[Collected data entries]
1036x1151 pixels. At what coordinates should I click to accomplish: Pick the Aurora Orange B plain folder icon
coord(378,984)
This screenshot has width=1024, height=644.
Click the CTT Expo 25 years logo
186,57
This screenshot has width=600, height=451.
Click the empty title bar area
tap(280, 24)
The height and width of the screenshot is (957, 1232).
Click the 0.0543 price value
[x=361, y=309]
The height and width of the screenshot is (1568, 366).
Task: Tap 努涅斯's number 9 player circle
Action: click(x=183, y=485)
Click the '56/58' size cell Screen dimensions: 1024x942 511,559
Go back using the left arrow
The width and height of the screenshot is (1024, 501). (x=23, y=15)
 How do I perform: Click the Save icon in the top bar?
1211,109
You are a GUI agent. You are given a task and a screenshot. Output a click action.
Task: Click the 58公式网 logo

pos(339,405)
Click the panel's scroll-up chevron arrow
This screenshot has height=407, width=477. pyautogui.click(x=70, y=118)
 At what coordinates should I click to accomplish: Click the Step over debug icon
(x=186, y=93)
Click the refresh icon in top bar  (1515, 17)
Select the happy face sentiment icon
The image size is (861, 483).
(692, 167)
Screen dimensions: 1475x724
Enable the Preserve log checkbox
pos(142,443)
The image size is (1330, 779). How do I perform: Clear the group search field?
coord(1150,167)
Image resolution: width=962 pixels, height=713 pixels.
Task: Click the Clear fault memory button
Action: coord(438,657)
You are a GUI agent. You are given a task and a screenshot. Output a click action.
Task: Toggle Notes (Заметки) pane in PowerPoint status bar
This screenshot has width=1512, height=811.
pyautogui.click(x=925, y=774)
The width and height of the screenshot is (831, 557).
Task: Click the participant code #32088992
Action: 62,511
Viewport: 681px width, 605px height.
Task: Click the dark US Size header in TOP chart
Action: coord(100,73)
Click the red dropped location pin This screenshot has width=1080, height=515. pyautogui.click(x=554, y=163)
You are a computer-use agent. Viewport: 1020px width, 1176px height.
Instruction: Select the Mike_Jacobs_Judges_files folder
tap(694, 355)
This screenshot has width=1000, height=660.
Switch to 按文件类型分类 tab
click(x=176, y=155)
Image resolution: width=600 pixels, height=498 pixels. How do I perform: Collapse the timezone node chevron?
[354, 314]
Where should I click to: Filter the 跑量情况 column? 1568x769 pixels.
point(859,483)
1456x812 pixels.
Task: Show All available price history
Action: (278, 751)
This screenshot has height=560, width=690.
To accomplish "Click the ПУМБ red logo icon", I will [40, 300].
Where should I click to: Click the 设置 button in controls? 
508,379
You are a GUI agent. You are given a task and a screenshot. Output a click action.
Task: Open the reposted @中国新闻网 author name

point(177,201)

§ Work request: Exact reproduction is required. Give the lines of the data from its first line through the line containing "This screenshot has width=600, height=451.", and no others.

§ Solution to the problem:
1036x1151 pixels. At what coordinates should I click to accomplish: Pick the Aurora Orange B plain folder icon
coord(378,984)
This screenshot has width=1024, height=644.
Click the CTT Expo 25 years logo
186,57
This screenshot has width=600, height=451.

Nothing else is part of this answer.